In recent weeks, the issue of safety on DCU campus has never been more pressing.

Following the armed robbery of the book shop ‘Hodges and Figgis’ last November, you may have thought that security in and around the campus would have been on high alert in order to eliminate threats to students such as this.

But just a couple of weeks ago two students were harassed in the Shanowen area just off the university grounds.

So, is the safety of students travelling to and from DCU at risk? And if so, why is nothing being done to stop the reoccurance of these incidents?

Welfare Officer of DCU Students’ Union, Neil Patrick Collins, seems to think that these incidents are few and far between.

“DCU is a very safe campus as we have a top class security team.
“This (the incident in Shanowen) was an isolated incident and these kind of things do not happen regularly here. They are extremely rare.”

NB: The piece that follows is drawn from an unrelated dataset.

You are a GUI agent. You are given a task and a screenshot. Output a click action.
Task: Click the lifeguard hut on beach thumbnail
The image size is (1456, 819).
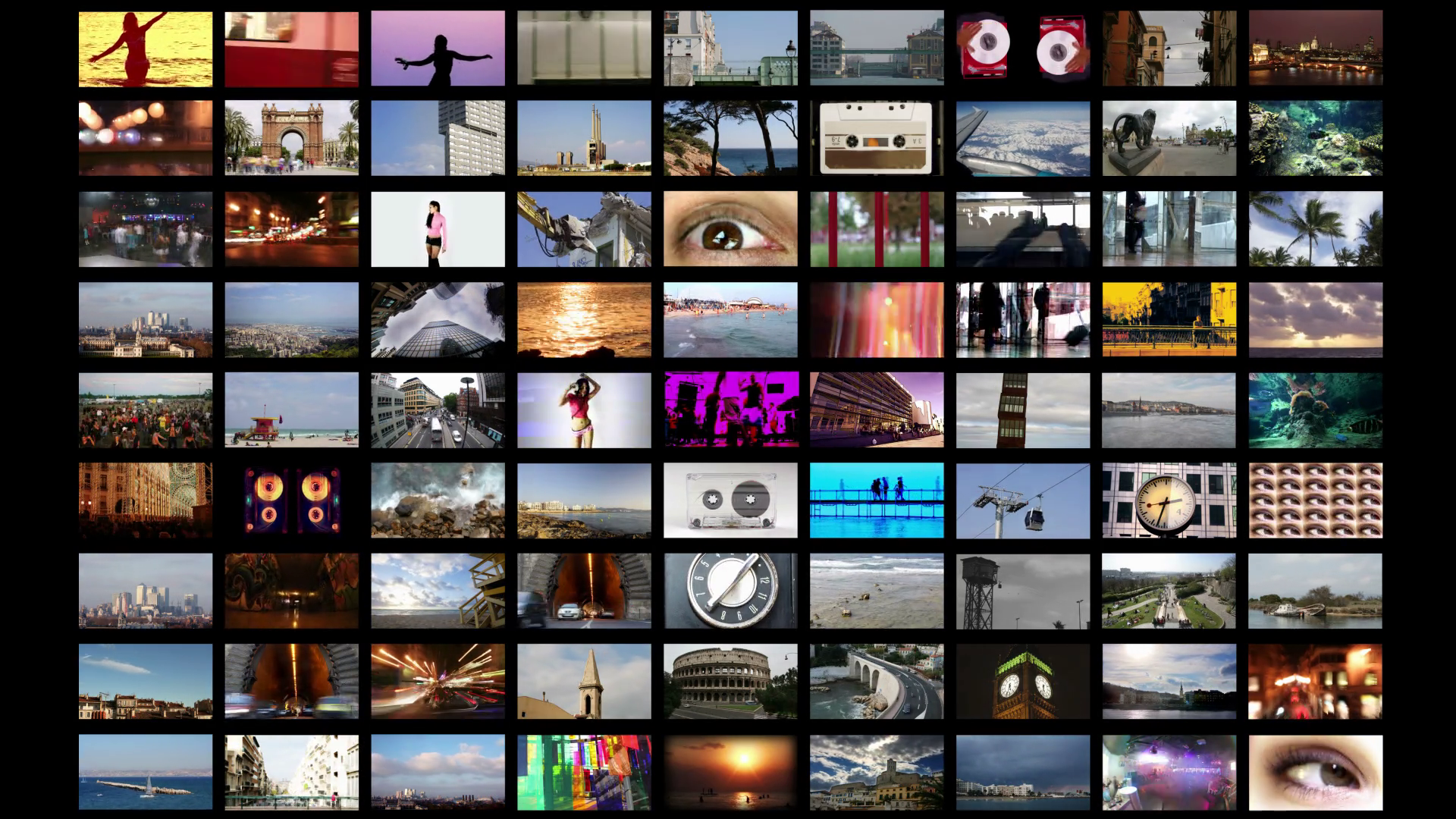pyautogui.click(x=292, y=410)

Curious to find out if this really is the case, I contacted DCU Security Superintendent Raymond Wheatley in the hope of getting his views on the matter. However, unfortunately he failed to comment.

Perhaps his silence speaks volumes about their desire to keep students safe. Situated in an area where crime levels are quite high, many believe that security presence should be much higher than it actually is, especially in the surrounding areas as students travel to and from college.

Emma, a third year Journalism student, often finds herself having to walk home from the campus late at night, and she admits that the later she leaves DCU, the more frightened she feels.

“My area (close to Shanowen) isn’t very lit up. I’d be grand until about 10 pm but any time after that, I’d be a bit scared to walk on my own.
“My house was actually broken into just last week. They only took some money that one of my housemates had left in her room, but nonetheless it has made me feel quite unsafe in my own home.”

It certainly does seem that the level of criminal activity in the area is quite high compared to other universities. For instance, just last week I spoke to a fourth year student from UCD who has never heard of any such occurrences on their campus.

“In general, I think the mood on campus is that UCD is a pretty safe place. Nobody I know has ever had any issues or threats to their safety and I certainly wouldn’t feel threatened walking around campus because there seems to be a strong security presence 24/7.”

So maybe DCU students living just off campus are in fact falling victim to the crime in the area.
It would be unreasonable to expect security to patrol surrounding areas, but a higher level of awareness needs to be made of the risks of walking to and from college at night.

After all, the safety of students is still their responsibility even after they leave the university grounds.